All the club members were amateurs but they keenly attended as many workshops, weekend schools, and pottery conferences as they could. Also high on the list of learning opportunities were the weekend workshops held at the pottery rooms. Professional potters from Nelson ( Justin Gardner, Royce McGlashen, Rick Rudd and Ross Richards among them) were very helpful and inspiring to everyone. From within the group, various members shared the expertise they had and as the club grew a regular evening class was started. This was a basic course but filled a need and ensured the club could attract new members.
5 – 10 years
Once everyone had gained a certain level of proficiency and members had had successful sales days and exhibitions there was a general feeling that the club should offer opportunities to fire the pots using different techniques.
Raku was tried and a special raku kiln (made from a 44-gallon drum), was made. These fast and dramatic firings were a lot of fun and some exciting results came about when pots were plucked from the flames and plunged into bins of sawdust to have the oxygen reduced, so altering the colours of the glazes that had been applied.
The raku whetted the appetite for colours and effects that could not be achieved in the electric kiln. Maureen Woollcombe, who had been potting for some time, had a wood kiln at her home. Sally Gill had also built a wood kiln at her bach in the sounds. We were also lucky enough to be invited to Jenny Doole’s studio when she was firing her wood kiln. The hours-long firings were so exciting and social that it was eventually determined that the club would try to build their own wood kiln, between the clubhouse and the river. The chosen plan was taken from the NZ Potter magazine and was very close to the design of Sally’s kiln. As luck would have it the gas works were being demolished and we were able to purchase a large number of second-hand fire bricks. These were used for the outer layer of the kiln chamber and firebox. The Trust Bank Community Trust came to the party again with grant money towards the new firebricks and kiln furniture. It took a number of years from the first thought of a club wood kiln through to its completion but with the dedication of Sally Gill and Jill Van Angeren who oversaw the building process and the help of many others, including Ken Gill and Derek Bate who were responsible for the welding work, it was eventually completed.

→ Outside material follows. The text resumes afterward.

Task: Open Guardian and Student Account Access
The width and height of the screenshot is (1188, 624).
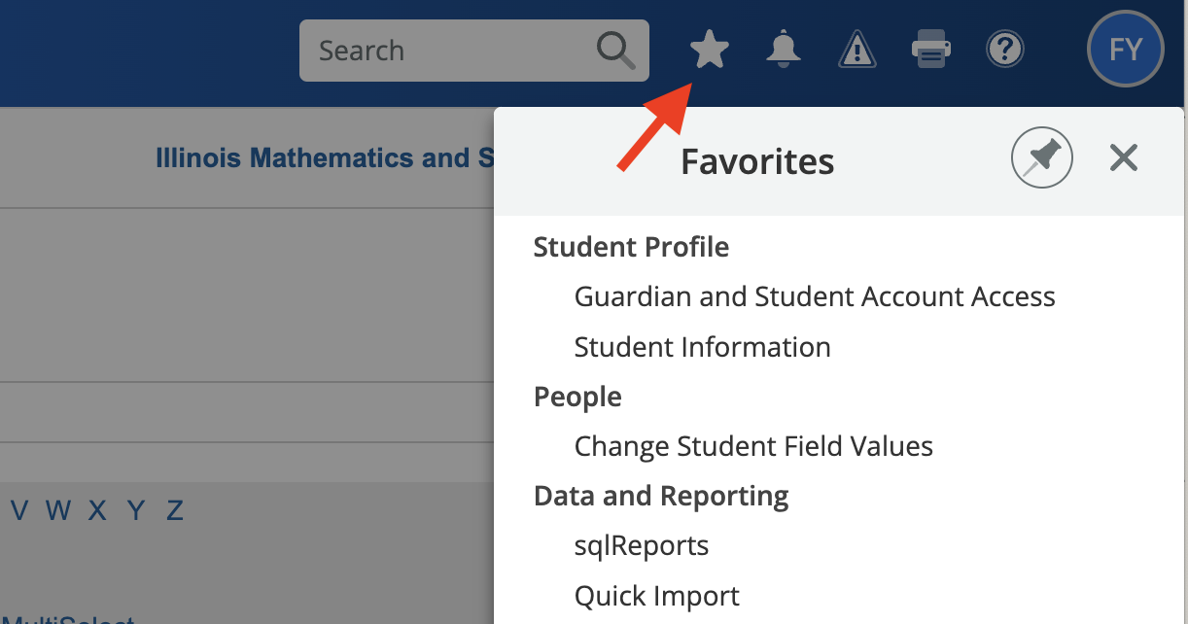Action: (x=815, y=296)
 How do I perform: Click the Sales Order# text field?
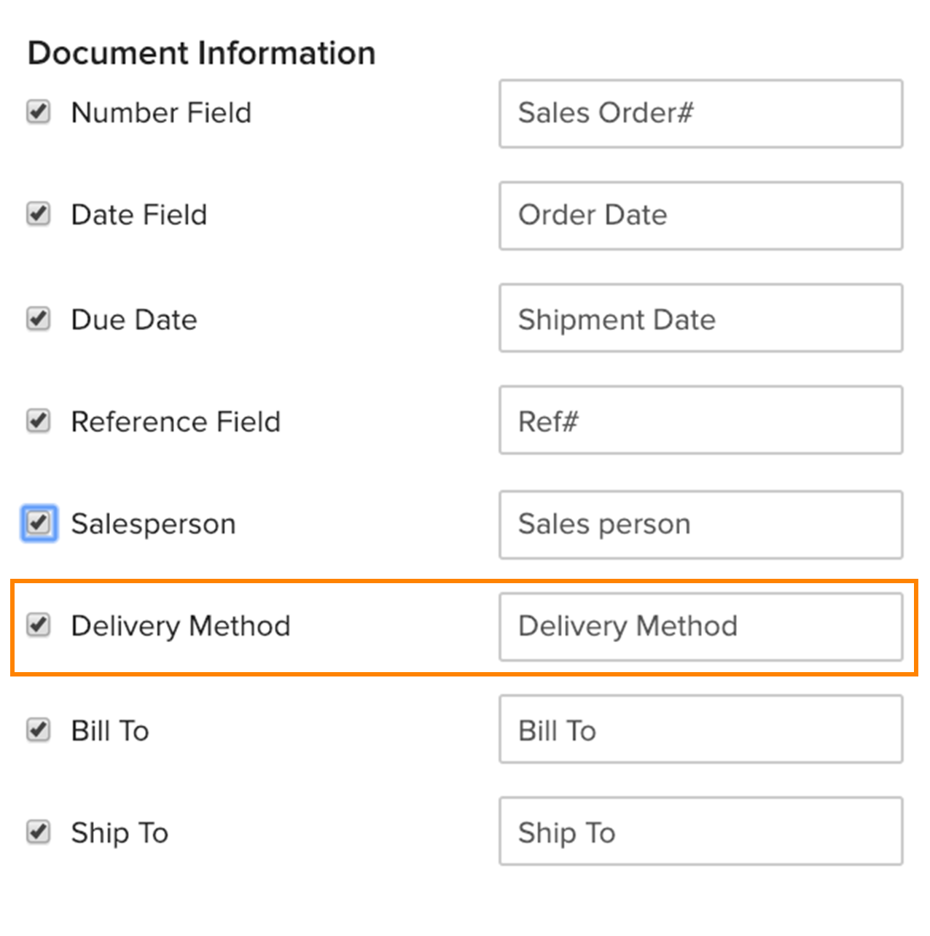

The first firing was held in June 1985. This was a planter firing up to 1100°C and the results were so pleasing that it was decided to make the second firing a glost one to 1280–1300°C. This was such a learning curve for us all that a log book was kept, with diagrams showing how the shelves were placed & pots stacked, where the cones were placed, an hourly report on the temperature readings and, towards the end of the firing, diagrams of how the cones were bending. This log became our bible for firing the wood kiln and proved its worth many times as we all tried to get the last few degrees out of the firebox. Temperature and time became the mantra and we were frequently afraid we would run out of wood before we had achieved our goal – the magical 1280 degrees throughout the kiln!
The wood kiln was exciting, and challenging, always provided a surprise or two when opened and was a great group activity.
In addition to wood firing, a number of pit firing workshops were held. These required well-shaped and smoothed pots to be fired in a deep pit. Pots were usually laid on a sawdust bed, covered with wood offcuts and sprinkled with oxides and salt. The pit was covered with corrugated iron and flames were closely watched. A constant flame, slowly curling around the pit and bright orange/yellow in colour was what was wanted. Once this was achieved the pit was closed down to produce a reductive atmosphere and everyone relaxed and had a drink (or two). The designs produced on the pots were very random but some folk were clever and placed their pots to create a specific effect, others were beautiful by pure chance. The great thing about pit firing was that if you did not get a design you were happy with you could refire the pot again.
During this development time, the club had a Christmas parade float with a mock-up kiln aboard. We were trying hard to be noticed. Other public appearances were the regular sales days in Centre Point Mall, exhibition space in Art Society exhibitions and later joint exhibitions with the Marlborough Guild of woodworkers. These all raised the club’s profile and encouraged new members to join.